I almost snapped an exasperated reply. But it was impossible for me to feel exasperation at him, or share his morbidity, or work myself into a mood of apprehension. I was a new-made wealthy man, and a happy one, and about to go journeying into new country, and with my dearest companion at my side. I merely clapped an assuring hand on my father’s shoulder and said, not with resignation but with genuine jollity, “Let come the day! Sto mondo xe fato tondo!”

CHAMPA

1

IT was again the Orlok Bayan I was off to find, and this time he was much farther away, but this time I had no need to get to him in a hurry. So I again arranged that Hui-sheng and I travel with attendants and supplies—her Mongol maid, two slaves for any necessary camping chores, Mongol escorts for protection, and a string of pack animals.

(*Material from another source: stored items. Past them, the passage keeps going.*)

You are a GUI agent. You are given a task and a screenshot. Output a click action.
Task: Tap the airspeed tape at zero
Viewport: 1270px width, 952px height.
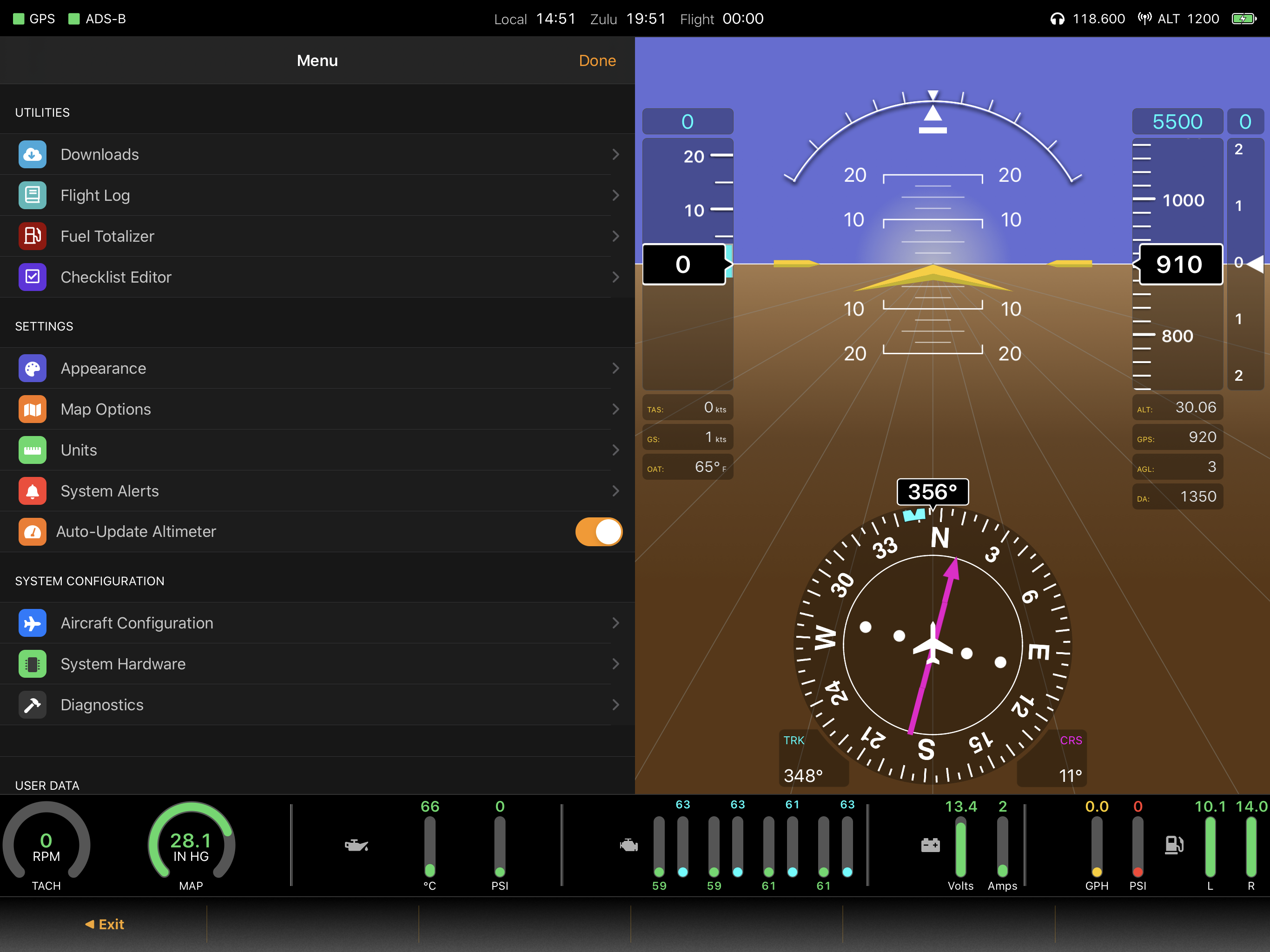tap(684, 264)
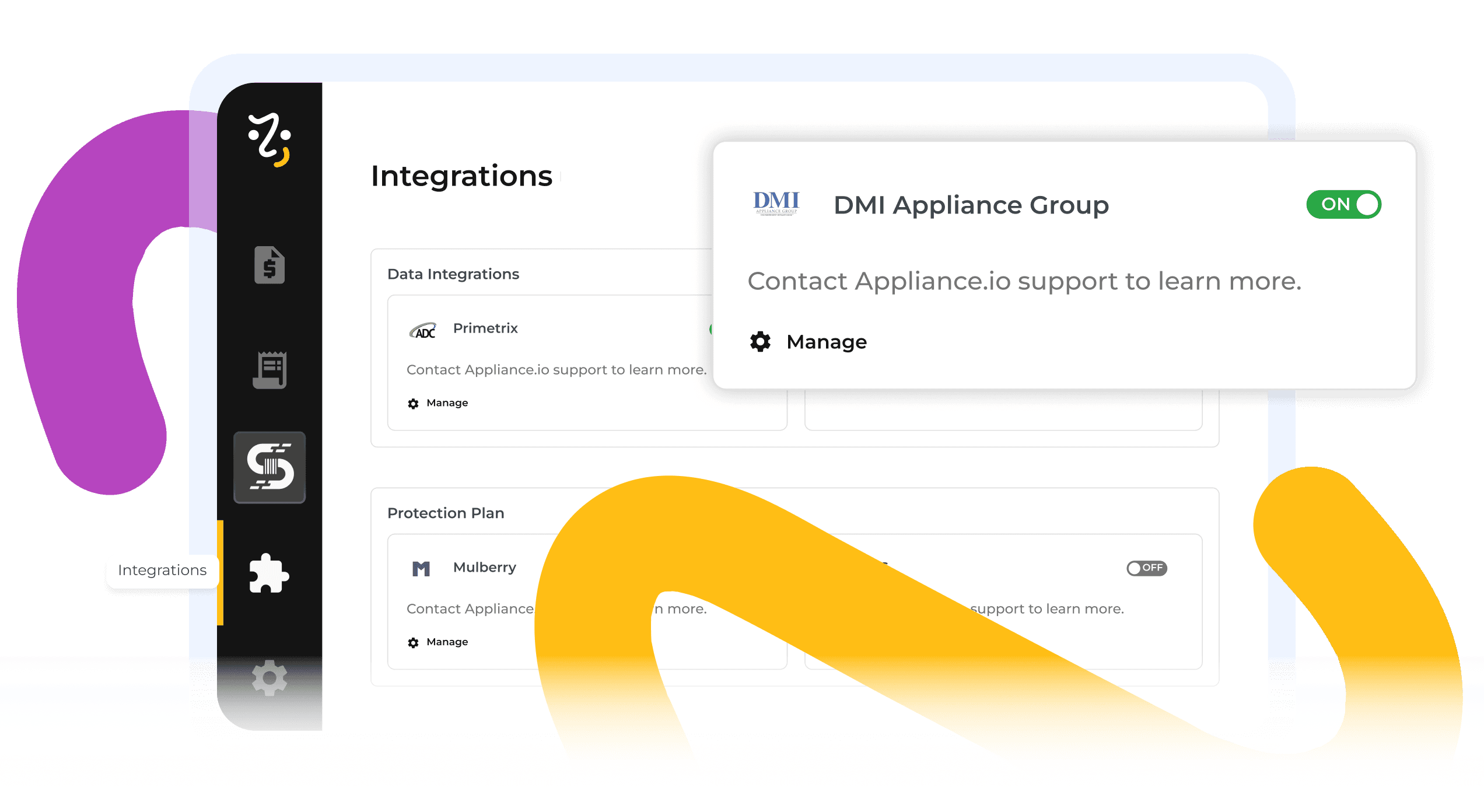Turn off the DMI Appliance Group toggle
Screen dimensions: 1484x812
click(1343, 205)
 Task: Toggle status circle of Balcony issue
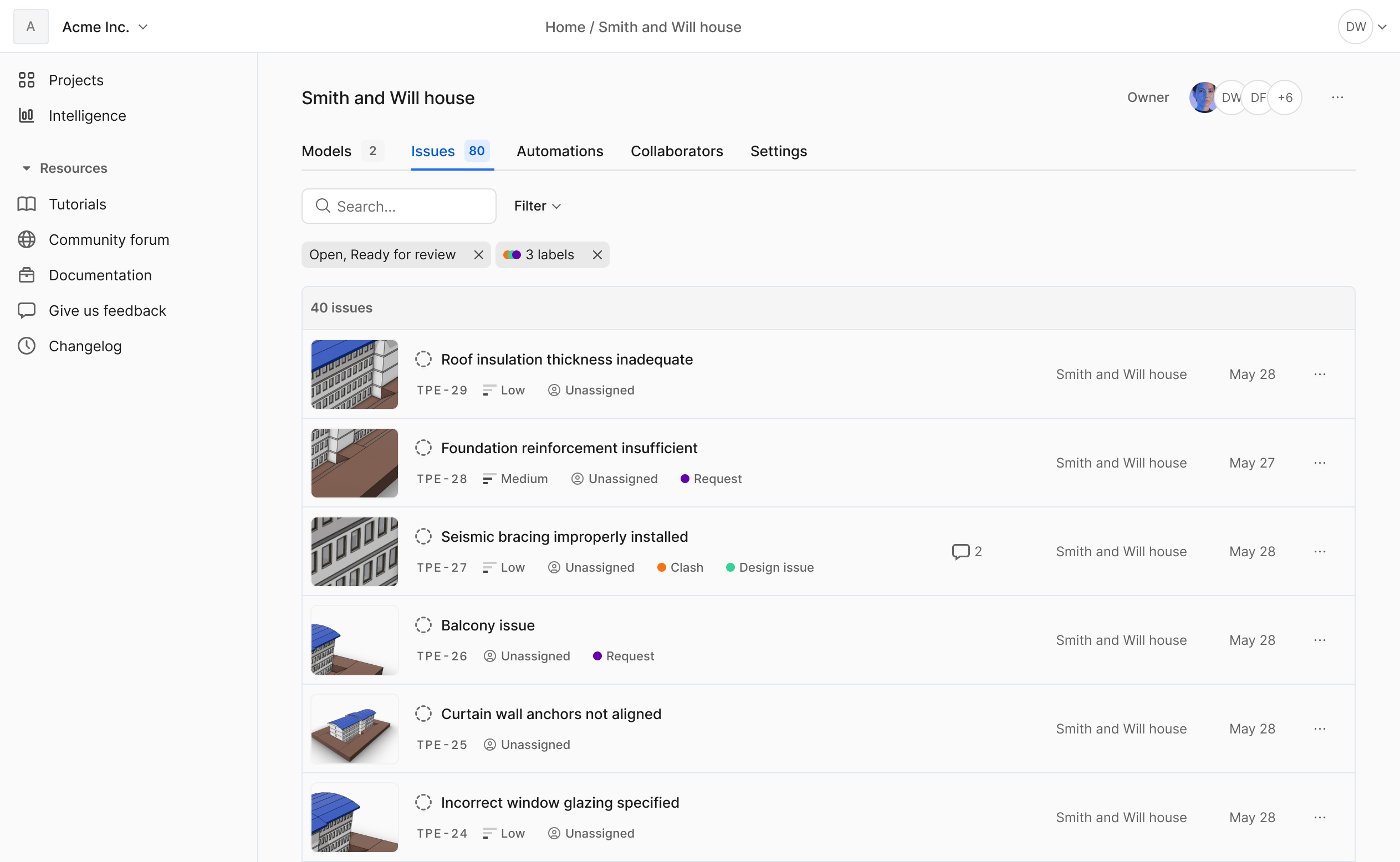pyautogui.click(x=423, y=625)
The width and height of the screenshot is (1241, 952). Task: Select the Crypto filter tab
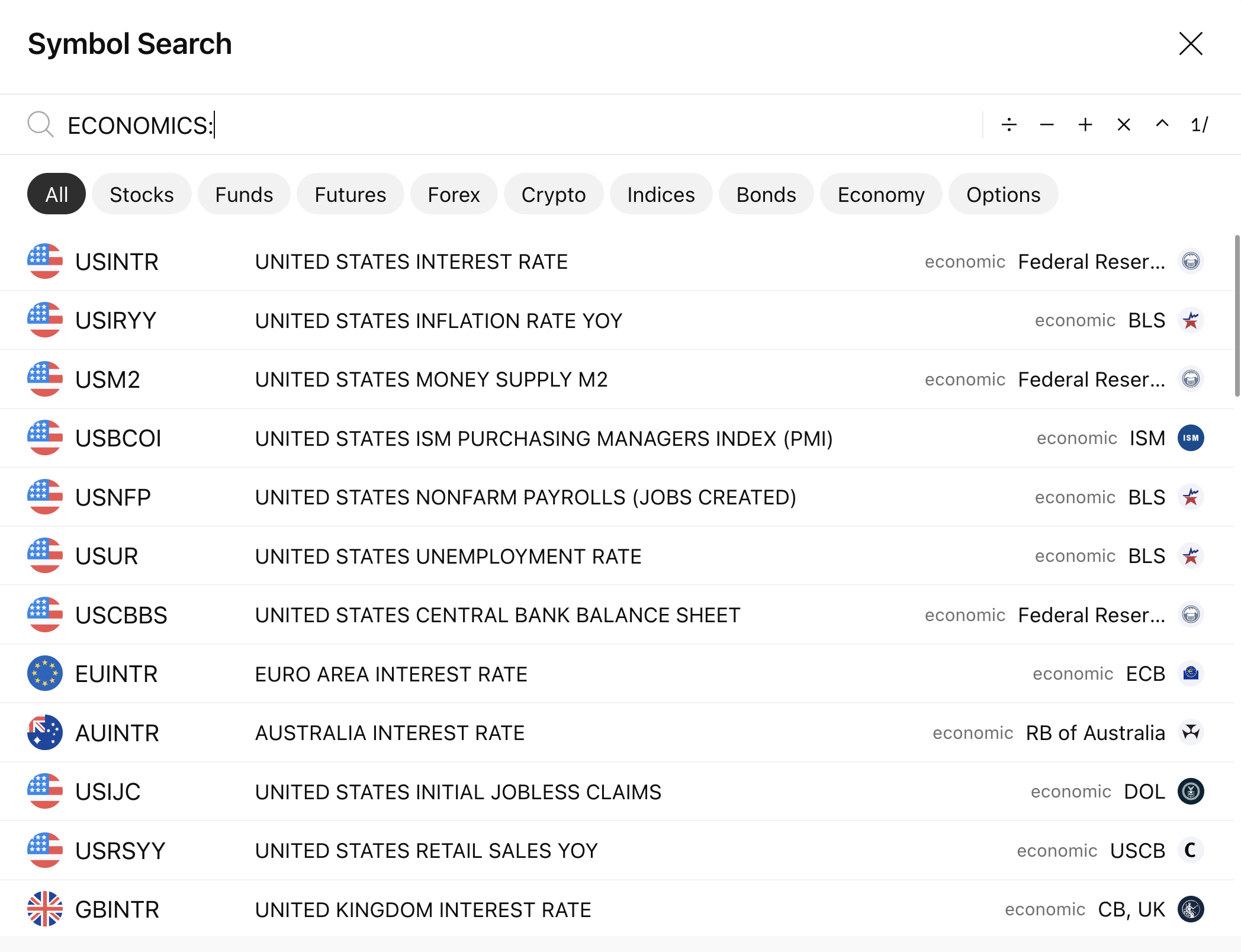tap(553, 194)
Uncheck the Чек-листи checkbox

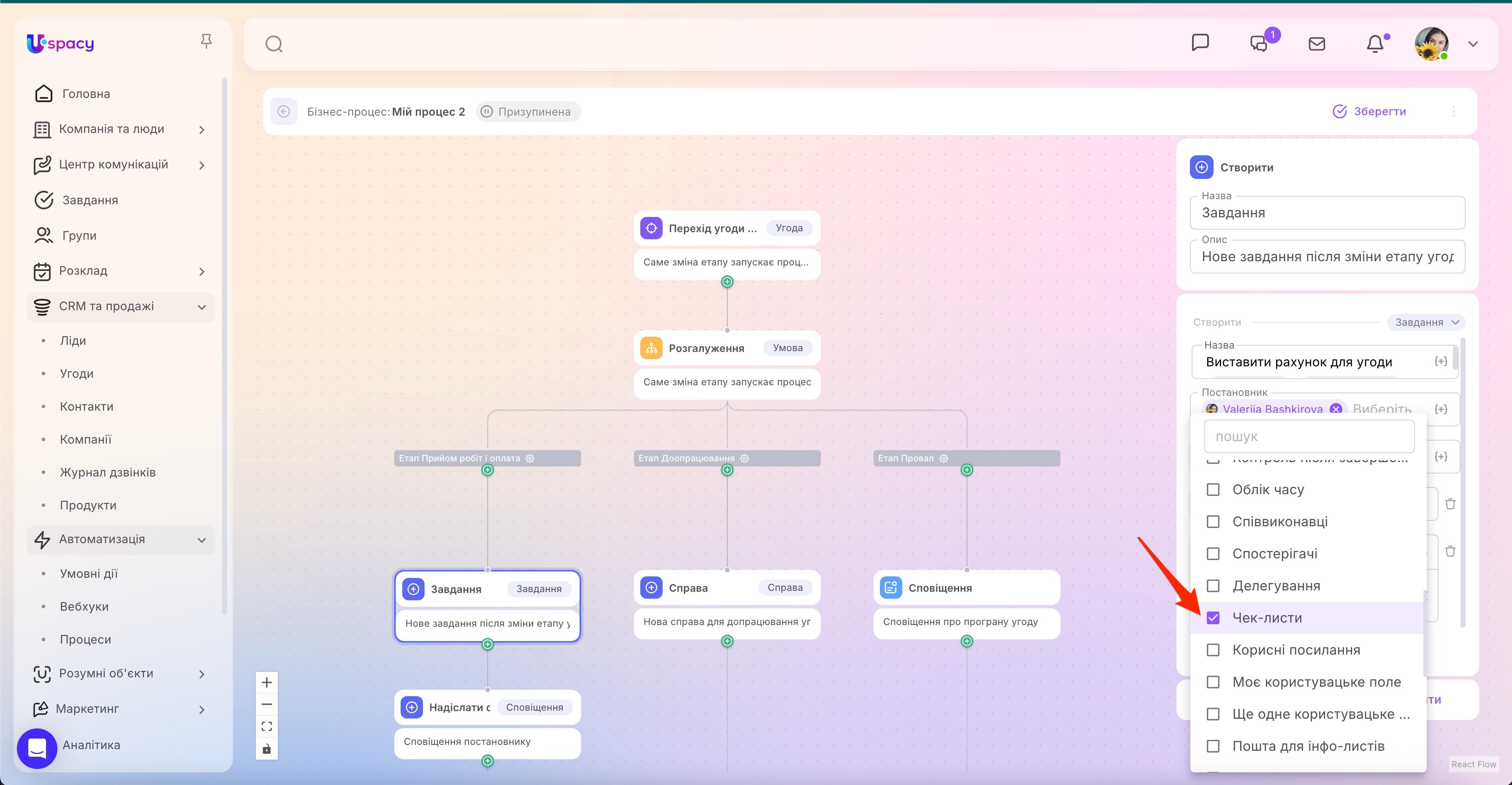1214,617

But I also laid out each day’s march so that we traveled not arduously, and frequently got fresh mounts at the horse posts, and arrived each night at some decent karwansarai or some sizable town or even some provincial palace. In all, we had to cover about seven thousand li of every kind of terrain—plains, farmlands, mountains—but by doing it slowly and leisurely, we managed to sleep comfortably every night while we traversed more than five thousand of those long li. Going southwest from Khanbalik, we were, for much of the way, following the same course I had previously taken to Yun-nan, and so we stopped in many places I had stayed before—the cities of Xian and Cheng-du, for example—and only when we got beyond Cheng-du were we in territory I had not seen before.